Only the lines from the one with "At what coordinates" through the last line of the material below belong in the answer, copied exactly and without pictures.
**** Dataset content ****
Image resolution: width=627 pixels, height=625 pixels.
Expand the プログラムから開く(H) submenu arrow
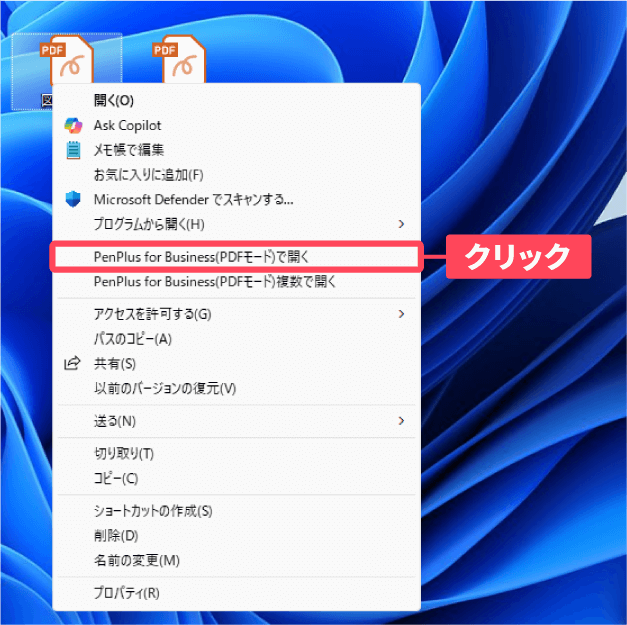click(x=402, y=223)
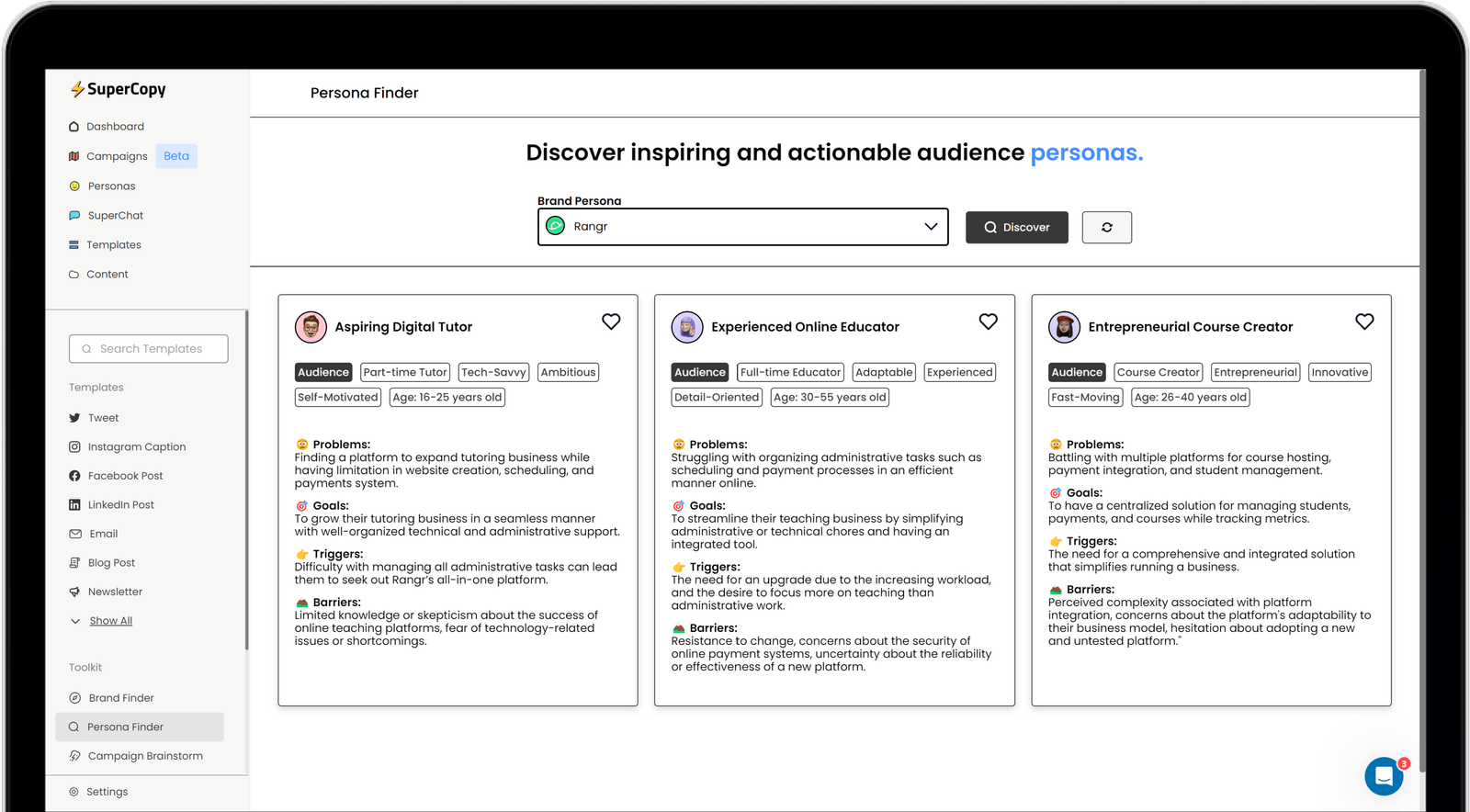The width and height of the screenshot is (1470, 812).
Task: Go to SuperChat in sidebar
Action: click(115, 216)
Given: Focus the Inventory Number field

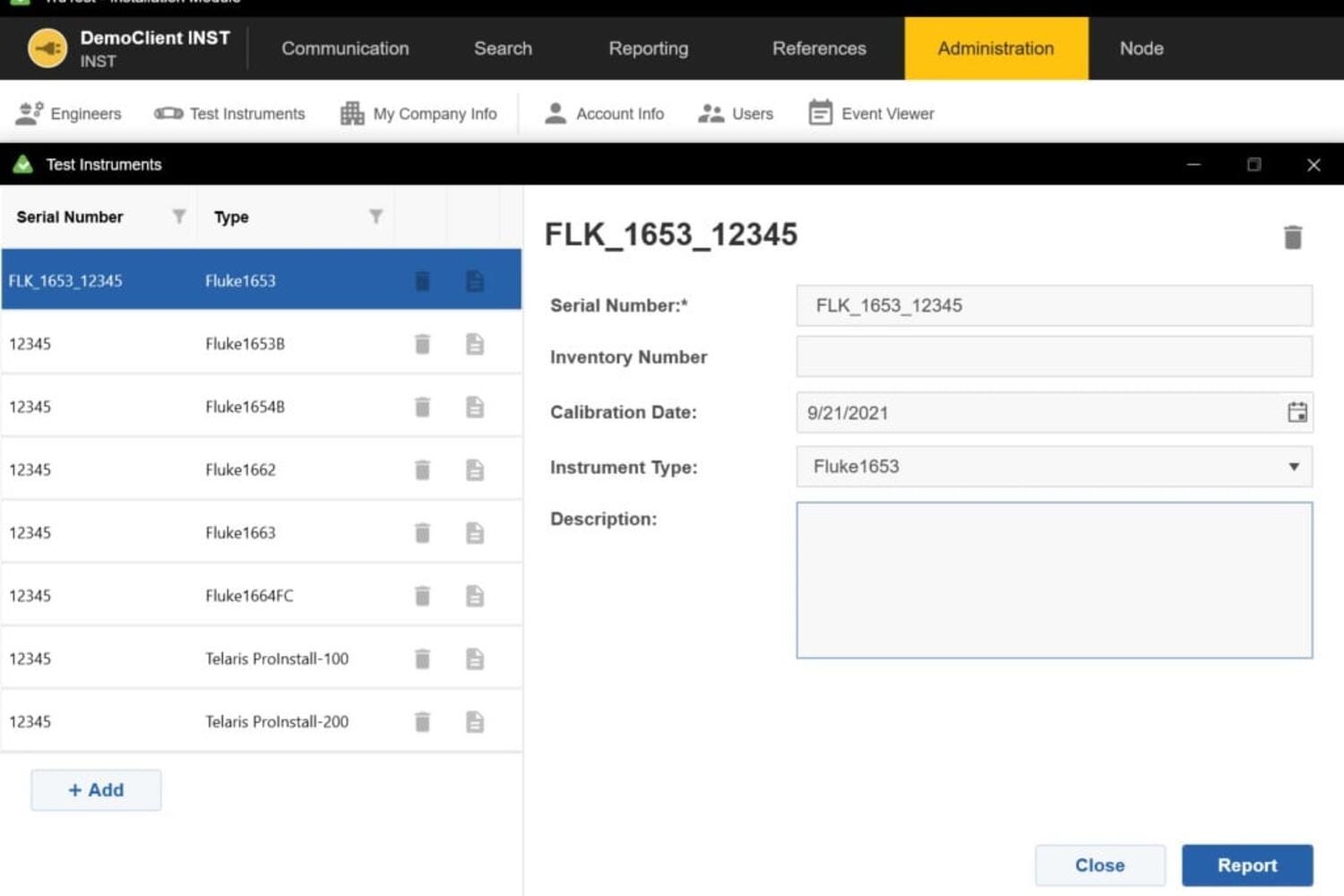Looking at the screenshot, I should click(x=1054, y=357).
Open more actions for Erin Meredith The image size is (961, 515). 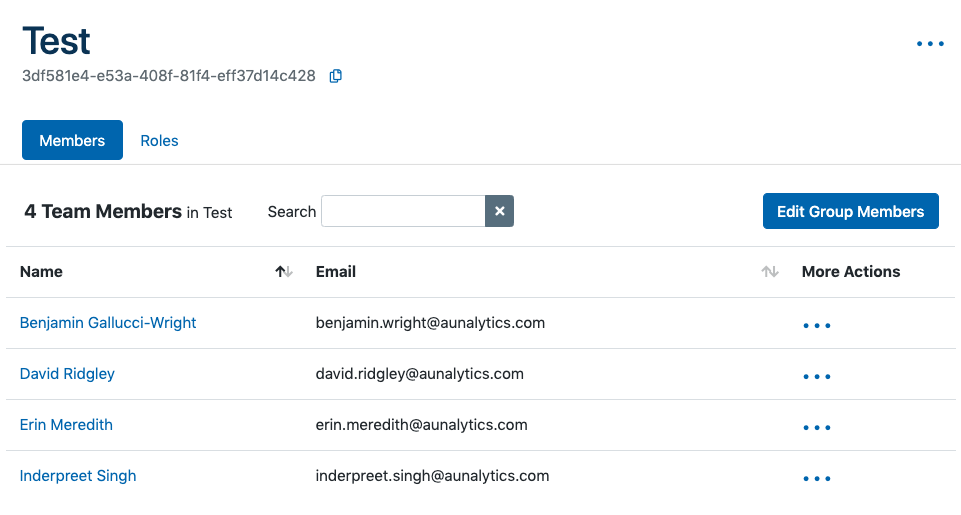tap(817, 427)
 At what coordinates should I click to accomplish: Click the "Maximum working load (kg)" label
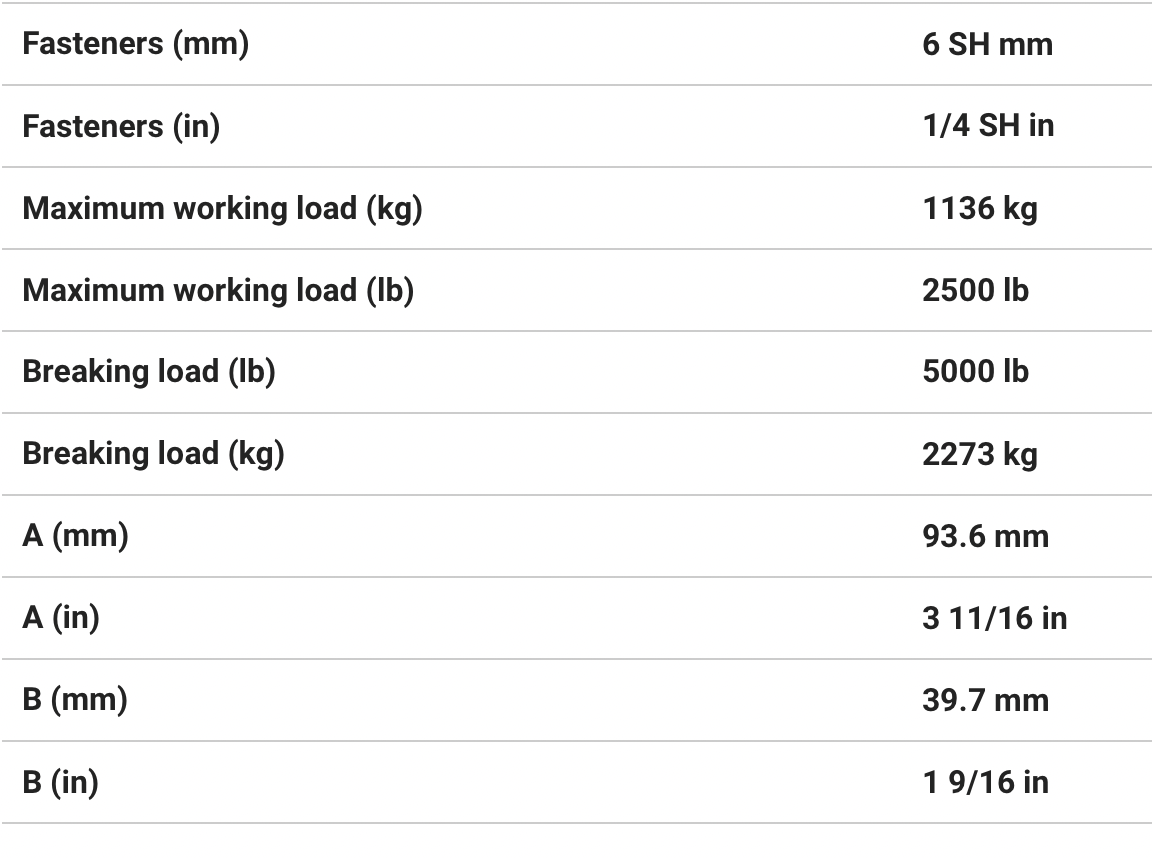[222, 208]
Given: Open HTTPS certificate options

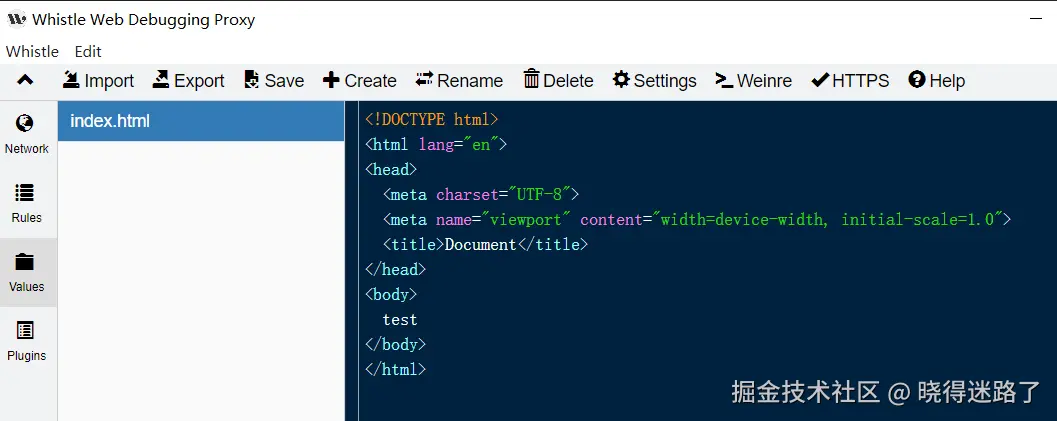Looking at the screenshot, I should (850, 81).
****
(Response area):
 At what coordinates should I click to accomplish: Click the "Maximum working load (kg)" label
[222, 208]
Given: Open HTTPS certificate options

Looking at the screenshot, I should (850, 81).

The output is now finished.